Nieuws

Stoppen of doorgaan met curriculumvernieuwing? (1)

Tekst Monique Marreveld
Gepubliceerd op 22-01-2020 Gewijzigd op 29-01-2020
Maandag 20 januari hield de Vaste Kamercommissie Onderwijs van de Tweede Kamer een eerste enquête over Curriculum.nu. Belangrijkste vraag: stoppen of doorgaan met dit proces?

Klaas van Veen, hoogleraar onderwijskunde en directeur van de universitaire lerarenopleiding in Groningen, bindt de kat de bel aan om circa half elf ‘s ochtends. ‘Leraren zijn nu domweg te druk om met curriculumvernieuwing bezig te zijn. De bal ligt bij jullie, de leden van de Tweede Kamer, om eerst issues die al heel lang spelen op te lossen.’ Het rijtje problemen dat hij benoemt, zal tijdens de hoorzitting herhaaldelijk terugkomen: teveel lessen, te weinig leraren, te lage salarissen, zeker in het basisonderwijs, te grote werkdruk. Van Veen neemt geen blad voor de mond: ‘Ik weet niet wie met gezond verstand in het onderwijs gaat werken. Als je wat kan, blijf je er weg.’

 

Werkdruk en lerarentekort
blijven grote spelbrekers

 

Toch is hij voorstander van curriculumvernieuwing, laat daar geen misverstand over bestaan. Elke zeven à tien jaar liefst, maar in dit geval moet er eerst ‘iets radicaal veranderen’ aan de randvoorwaarden van het onderwijs. Met kennelijke instemming citeert Van Veen de beruchte oneliner uit het boek Het bezwaar van de leraar, van Ton van Haperen: ‘Platbombarderen en opnieuw beginnen’. Even later blijkt dat toch een slip of the tongue want pleit Van Veen voor constructief doorgaan met Curriculum.nu, randvoorwaarden gewijzigd of niet. Als we helemaal opnieuw zouden moeten beginnen, gaat het immers weer veel te lang duren …

Er valt nog wel veel te verbeteren aan de voorstellen van de ontwikkelgroepen, vindt Van Veen. Digitale geletterdheid bijvoorbeeld, niet doen! Het is ‘bemoeizuchtig’ (hoezo fake news?!? Dat snappen leerlingen heus wel) en het is onnodig om daar een apart vak van te maken. Burgerschapsvorming als apart vak? Ach, leraren vormen leerlingen de hele dag, min of meer bewust. Kennis van wat een burger moet weten, is bovendien geen garantie voor fatsoenlijk gedrag.

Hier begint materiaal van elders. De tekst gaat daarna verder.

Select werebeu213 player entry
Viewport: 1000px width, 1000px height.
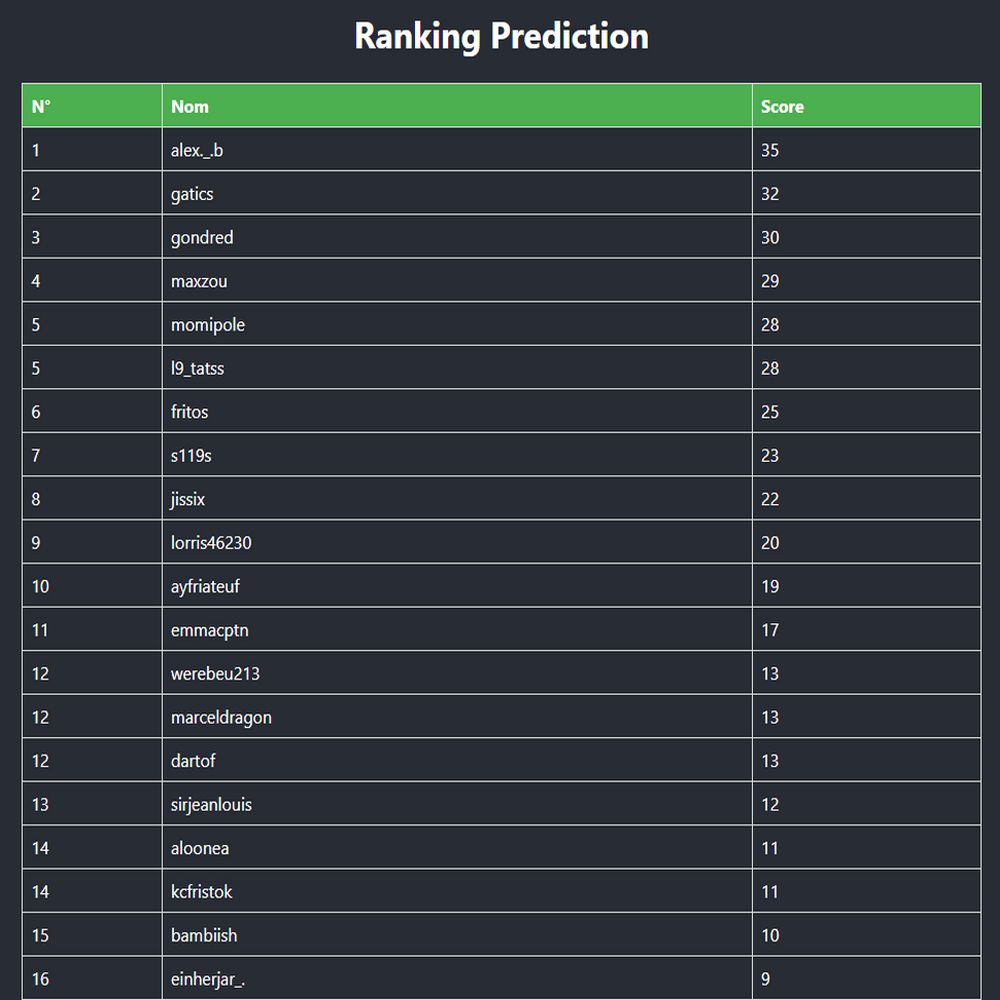point(215,674)
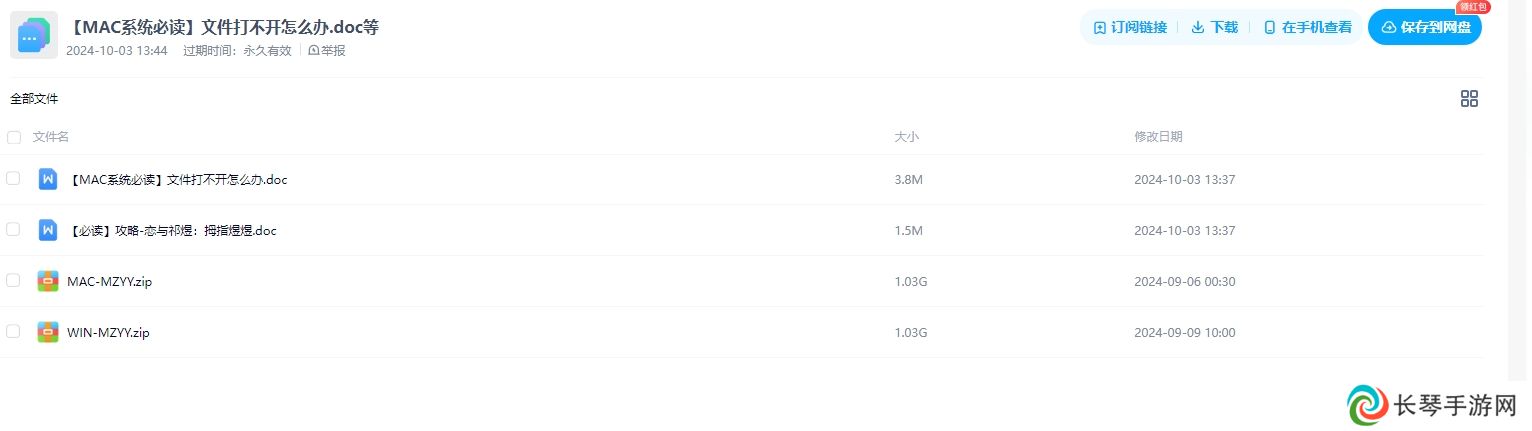Click the zip icon for MAC-MZYY.zip
This screenshot has width=1532, height=431.
coord(47,281)
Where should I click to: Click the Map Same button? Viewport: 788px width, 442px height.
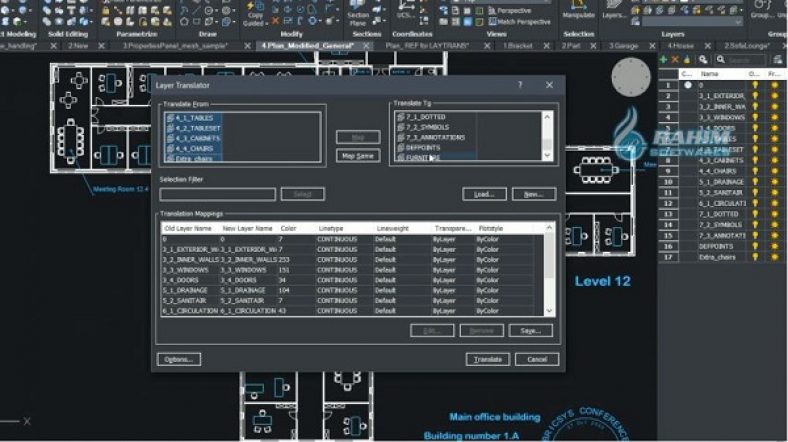(358, 155)
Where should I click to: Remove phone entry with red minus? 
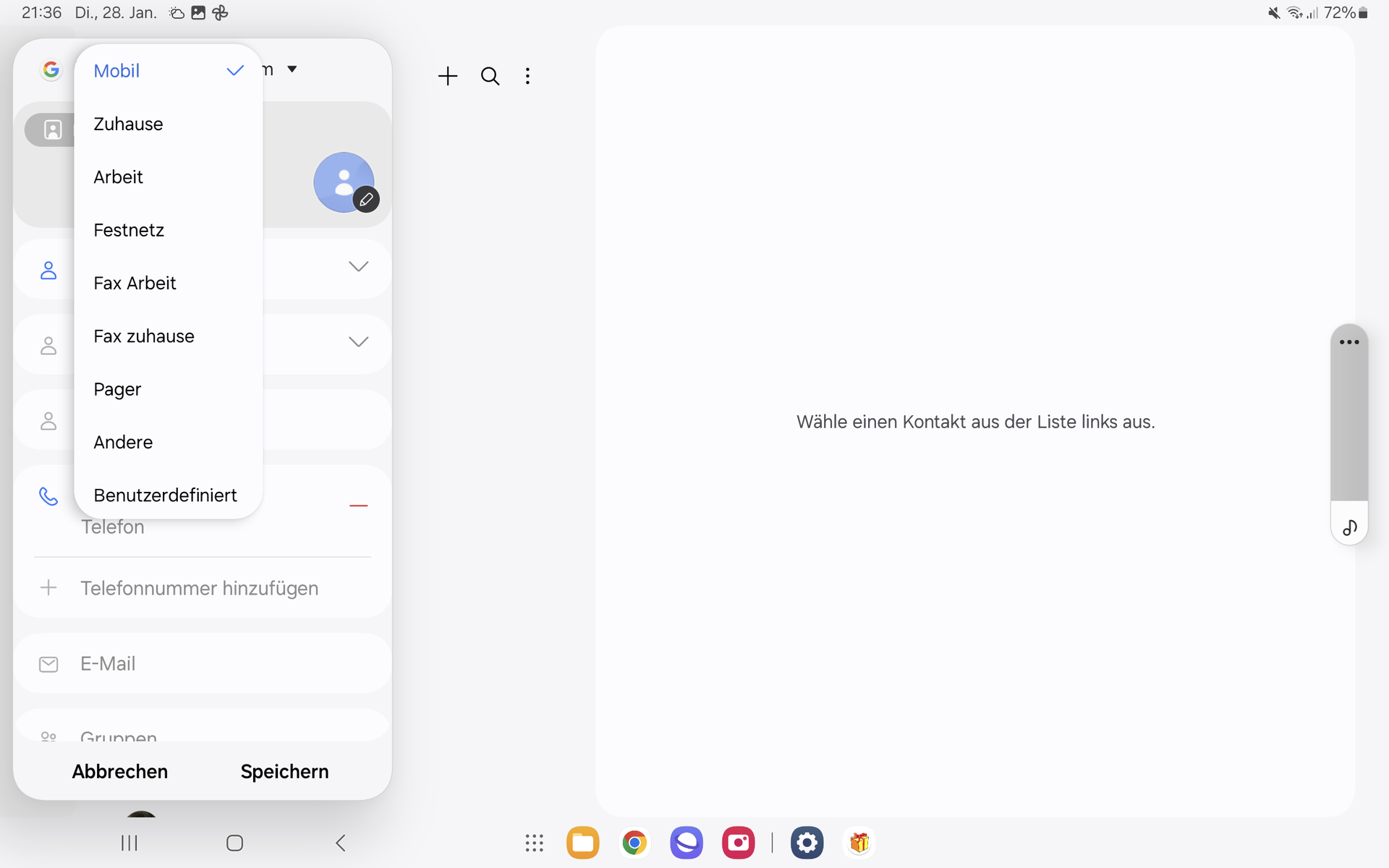tap(358, 506)
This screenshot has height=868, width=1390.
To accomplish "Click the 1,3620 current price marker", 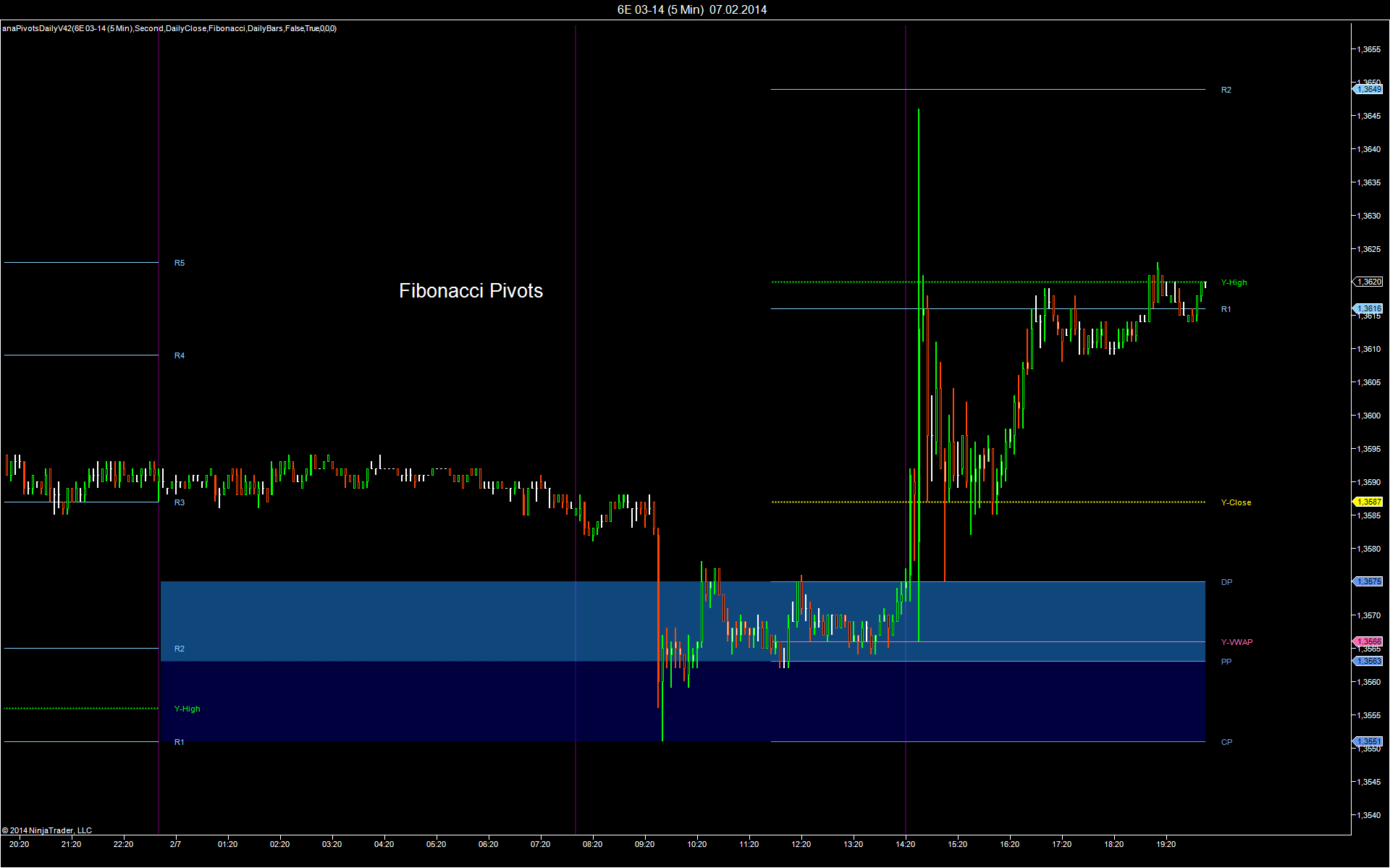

Waar het om draait, is verbinding met de groep, aldus Van Veen. En een school is een ideale gemeenschap om dat te leren en te oefenen, maar dan moet er wel tijd zijn om aandacht te besteden aan bijvoorbeeld houding in plaats van alleen aan cognitieve doelen. En persoonsvorming? Dat gaat vanzelf, school moet zich daar zo min mogelijk mee bemoeien.

 

Doorgaan of stoppen?

Het dilemma van Van Veen zal herkenbaar zijn voor velen: het kruispunt waarop we staan met Curriculum.nu is niet ideaal, maar wat doen we met de routekaart? Terug naar huis lopen of verder wandelen? Volgens Van Veen zijn de huidige voorstellen zeker een verbetering ten opzichte van de eerdere voorstellen van voorganger Onderwijs 2032  (een ‘heel kleine wereldvreemde groep’ aldus Van Veen). Deze zijn meer geworteld in de schoolrealiteit, zegt hij.

 

‘Investeer in kwaliteit en
tijd voor kwaliteit’

 

Doorwandelen dus als het aan Van Veen ligt. Amber Walraven, lerarenopleider aan de Radboud Docentenacademie, kiest daarentegen voor stoppen en terugwandelen. ‘Investeer in kwaliteit en tijd voor kwaliteit’, zegt zij in een pittig pleidooi. Zorg  dat leraren goed ingeleid worden in het beroep, allemaal minder lesuren geven, meer tijd krijgen om (samen) lessen voor te bereiden, om samen te werken met de wetenschap: gun ze met andere woorden professionele ruimte. Afschaffen van de lumpsum is wat haar betreft het overwegen waard zijn; mogelijk dwingt het besturen het geld in te zetten in de klas en voor de leraar.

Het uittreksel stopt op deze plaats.